Identification of antigen-specific T-cells and protein biomarkers for diagnosis of sarcoidosis

Abstract

Sarcoidosis is a multisystem granulomatous disease in humans with unknown aetiology and no current definitive diagnostic method. Intradermal inoculation of Kveim reagent (sarcoidosis tissue) was historically used for diagnosis, by causing a granuloma at injection site within 4-6 weeks, with high sensitivity and specificity. The immune mechanisms of this are poorly understood and the antigenic targets of granuloma-associated CD4+ T-cells are unknown. This T-cell infiltrate is oligoclonal, implicating a small number of antigenic targets. Previous work has shown that these are likely proteins. Aim 1 of this project involved identification of candidate protein antigens within Kveim reagent using proteomics, an established technology for the in depth quantitative differential analysis of complex protein mixtures.
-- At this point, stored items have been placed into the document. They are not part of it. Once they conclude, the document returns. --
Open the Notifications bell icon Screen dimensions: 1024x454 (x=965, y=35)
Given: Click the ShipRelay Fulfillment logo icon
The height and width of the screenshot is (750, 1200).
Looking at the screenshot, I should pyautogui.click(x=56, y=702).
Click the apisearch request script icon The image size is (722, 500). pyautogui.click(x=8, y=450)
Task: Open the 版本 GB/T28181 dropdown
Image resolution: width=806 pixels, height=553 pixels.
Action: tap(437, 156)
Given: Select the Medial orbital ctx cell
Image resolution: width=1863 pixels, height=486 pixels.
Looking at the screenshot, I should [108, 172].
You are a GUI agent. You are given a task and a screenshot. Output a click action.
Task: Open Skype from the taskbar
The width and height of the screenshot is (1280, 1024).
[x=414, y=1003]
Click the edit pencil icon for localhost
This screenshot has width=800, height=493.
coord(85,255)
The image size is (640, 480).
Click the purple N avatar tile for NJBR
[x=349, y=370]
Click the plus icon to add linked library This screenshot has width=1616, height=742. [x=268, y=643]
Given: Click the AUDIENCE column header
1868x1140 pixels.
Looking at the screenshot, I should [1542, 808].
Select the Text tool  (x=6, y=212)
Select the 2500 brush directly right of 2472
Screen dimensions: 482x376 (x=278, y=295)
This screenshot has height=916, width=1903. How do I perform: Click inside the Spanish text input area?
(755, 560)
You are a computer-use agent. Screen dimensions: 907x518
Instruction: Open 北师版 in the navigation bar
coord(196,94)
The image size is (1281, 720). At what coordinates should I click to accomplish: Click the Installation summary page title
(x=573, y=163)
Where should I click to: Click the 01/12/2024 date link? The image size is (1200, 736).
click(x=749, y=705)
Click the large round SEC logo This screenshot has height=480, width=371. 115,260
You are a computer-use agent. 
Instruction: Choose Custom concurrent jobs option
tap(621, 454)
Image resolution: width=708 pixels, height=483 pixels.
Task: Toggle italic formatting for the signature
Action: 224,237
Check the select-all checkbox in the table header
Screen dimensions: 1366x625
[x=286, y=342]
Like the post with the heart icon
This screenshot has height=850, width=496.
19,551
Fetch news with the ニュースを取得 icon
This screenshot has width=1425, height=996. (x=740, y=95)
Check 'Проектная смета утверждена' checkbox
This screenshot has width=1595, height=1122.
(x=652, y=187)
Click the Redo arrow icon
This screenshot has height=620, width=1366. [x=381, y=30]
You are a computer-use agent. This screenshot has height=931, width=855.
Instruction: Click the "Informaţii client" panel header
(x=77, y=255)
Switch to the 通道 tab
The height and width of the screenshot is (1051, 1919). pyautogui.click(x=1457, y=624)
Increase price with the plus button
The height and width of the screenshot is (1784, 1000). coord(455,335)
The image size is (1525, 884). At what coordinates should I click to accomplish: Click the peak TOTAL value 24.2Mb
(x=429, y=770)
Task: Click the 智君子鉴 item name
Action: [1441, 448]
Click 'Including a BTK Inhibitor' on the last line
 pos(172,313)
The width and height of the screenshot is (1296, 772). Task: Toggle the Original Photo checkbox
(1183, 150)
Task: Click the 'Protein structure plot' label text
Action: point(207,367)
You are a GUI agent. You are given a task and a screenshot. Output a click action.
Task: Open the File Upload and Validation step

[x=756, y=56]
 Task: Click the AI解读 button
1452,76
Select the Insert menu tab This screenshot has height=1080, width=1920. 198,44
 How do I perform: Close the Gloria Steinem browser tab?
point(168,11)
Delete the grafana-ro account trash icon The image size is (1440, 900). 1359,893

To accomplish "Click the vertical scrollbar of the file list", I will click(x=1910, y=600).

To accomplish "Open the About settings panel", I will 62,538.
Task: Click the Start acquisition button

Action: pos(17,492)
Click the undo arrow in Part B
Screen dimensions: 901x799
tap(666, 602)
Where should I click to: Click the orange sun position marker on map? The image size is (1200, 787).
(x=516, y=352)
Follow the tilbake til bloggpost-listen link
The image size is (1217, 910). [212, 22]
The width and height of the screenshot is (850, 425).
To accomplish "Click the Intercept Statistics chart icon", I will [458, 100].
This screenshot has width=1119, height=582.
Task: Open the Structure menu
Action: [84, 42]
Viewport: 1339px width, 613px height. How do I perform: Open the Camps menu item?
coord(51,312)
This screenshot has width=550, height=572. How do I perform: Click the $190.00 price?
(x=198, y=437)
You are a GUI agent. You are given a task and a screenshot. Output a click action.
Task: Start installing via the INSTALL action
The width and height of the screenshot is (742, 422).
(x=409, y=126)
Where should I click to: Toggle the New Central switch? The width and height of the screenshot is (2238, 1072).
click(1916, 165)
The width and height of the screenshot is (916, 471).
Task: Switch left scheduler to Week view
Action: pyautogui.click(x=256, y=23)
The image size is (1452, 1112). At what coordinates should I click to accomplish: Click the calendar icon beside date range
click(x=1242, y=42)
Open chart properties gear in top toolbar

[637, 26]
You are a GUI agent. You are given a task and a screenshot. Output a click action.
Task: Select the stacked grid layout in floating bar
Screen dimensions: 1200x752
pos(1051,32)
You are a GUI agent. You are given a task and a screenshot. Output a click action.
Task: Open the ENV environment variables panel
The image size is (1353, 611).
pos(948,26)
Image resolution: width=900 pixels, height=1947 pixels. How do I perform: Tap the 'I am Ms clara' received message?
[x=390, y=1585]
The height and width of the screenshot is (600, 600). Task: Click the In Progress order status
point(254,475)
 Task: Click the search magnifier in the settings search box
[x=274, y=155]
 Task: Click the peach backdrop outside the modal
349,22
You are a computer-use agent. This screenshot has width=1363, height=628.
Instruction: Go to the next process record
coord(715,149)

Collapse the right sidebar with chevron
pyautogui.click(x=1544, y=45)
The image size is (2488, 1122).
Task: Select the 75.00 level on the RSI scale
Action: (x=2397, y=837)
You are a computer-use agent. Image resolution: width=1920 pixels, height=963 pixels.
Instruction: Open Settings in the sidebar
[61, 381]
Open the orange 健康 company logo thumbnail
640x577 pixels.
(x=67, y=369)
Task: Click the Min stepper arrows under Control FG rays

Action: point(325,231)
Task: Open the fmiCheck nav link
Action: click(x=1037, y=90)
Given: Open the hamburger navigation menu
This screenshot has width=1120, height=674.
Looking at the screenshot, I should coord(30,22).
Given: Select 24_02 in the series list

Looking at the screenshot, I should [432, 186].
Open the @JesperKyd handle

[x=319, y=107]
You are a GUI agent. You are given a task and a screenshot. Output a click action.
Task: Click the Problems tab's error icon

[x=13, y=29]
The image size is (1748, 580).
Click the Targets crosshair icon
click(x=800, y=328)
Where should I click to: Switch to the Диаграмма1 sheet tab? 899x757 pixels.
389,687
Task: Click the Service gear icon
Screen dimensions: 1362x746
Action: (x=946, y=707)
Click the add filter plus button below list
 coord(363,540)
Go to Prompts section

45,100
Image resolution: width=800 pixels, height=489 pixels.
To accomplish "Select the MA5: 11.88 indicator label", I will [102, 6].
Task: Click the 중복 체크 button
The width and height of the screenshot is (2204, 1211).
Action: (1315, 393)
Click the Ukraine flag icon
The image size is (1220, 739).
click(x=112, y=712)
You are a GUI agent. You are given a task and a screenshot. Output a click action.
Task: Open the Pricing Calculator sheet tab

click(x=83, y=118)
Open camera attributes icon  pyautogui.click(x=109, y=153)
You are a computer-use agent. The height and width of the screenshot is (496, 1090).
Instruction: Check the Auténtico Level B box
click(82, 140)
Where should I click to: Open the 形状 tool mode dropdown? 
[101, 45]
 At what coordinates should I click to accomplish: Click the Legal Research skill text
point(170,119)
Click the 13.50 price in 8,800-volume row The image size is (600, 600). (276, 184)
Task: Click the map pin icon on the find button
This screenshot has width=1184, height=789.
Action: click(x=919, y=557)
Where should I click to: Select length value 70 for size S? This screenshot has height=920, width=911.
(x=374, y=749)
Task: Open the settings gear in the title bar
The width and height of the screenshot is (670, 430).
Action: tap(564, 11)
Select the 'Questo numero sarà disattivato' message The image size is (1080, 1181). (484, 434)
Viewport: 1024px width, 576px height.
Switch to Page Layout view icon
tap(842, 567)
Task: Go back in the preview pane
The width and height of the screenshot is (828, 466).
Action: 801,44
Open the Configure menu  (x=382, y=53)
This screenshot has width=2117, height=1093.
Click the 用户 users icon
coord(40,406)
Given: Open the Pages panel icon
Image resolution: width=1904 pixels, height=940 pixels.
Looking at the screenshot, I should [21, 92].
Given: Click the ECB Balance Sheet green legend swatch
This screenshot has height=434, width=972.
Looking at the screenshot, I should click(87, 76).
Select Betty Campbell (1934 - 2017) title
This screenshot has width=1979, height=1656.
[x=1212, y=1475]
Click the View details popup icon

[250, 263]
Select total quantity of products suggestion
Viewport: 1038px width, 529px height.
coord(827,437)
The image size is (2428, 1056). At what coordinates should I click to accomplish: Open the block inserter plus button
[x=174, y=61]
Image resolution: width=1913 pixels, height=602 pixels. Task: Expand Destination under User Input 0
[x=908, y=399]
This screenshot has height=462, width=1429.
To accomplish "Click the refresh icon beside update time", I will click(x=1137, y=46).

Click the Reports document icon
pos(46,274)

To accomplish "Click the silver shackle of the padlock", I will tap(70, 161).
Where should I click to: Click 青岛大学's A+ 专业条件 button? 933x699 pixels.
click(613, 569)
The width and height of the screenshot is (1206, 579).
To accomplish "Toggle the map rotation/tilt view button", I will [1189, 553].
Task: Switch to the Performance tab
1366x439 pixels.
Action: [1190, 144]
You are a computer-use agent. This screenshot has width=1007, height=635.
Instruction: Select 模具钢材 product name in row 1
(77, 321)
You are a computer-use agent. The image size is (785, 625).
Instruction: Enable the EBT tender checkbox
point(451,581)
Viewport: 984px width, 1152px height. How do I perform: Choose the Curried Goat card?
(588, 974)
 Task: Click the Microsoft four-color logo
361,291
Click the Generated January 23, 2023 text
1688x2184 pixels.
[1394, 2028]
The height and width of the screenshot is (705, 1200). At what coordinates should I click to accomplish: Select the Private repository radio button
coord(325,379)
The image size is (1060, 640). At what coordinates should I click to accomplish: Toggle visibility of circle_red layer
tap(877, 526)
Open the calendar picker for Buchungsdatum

These sarcoidosis-specific proteins were analysed using gel electrophoresis with subsequent mass spectrometry and protein database interrogation. More than 80 proteins were identified as appearing specific to Kveim reagent or of significantly different abundance in sarcoidosis tissue compared to controls. These previously unreported proteins represent novel information that may help in the further understanding of the cellular pathways involved in disease. Additionally, multiplex cytokine analysis was performed on supernatant from sarcoidosis peripheral blood mononuclear cells incubated with both Kveim reagent and Kveim protein fractions to identify a secreted Th1 signal specific to disease. Information from the proteomics approach combined with this cytokine signal may be beneficial in creating an ex vivo immune based assay for diagnosis. Aim 2 of this project involved the direct analysis of serum and bronchoalveolar lavage (BAL) fluid by multiplex cytokine analysis to investigate signals which could serve as diagnostic biomarkers for the disease. BAL patterns in sarcoidosis were found indistinguishable from tuberculosis but significantly different to healthy volunteers. Significant differences were also found between sarcoidosis and tuberculosis serum, allowing for the creation of a model to reliably distinguish between the two diseases.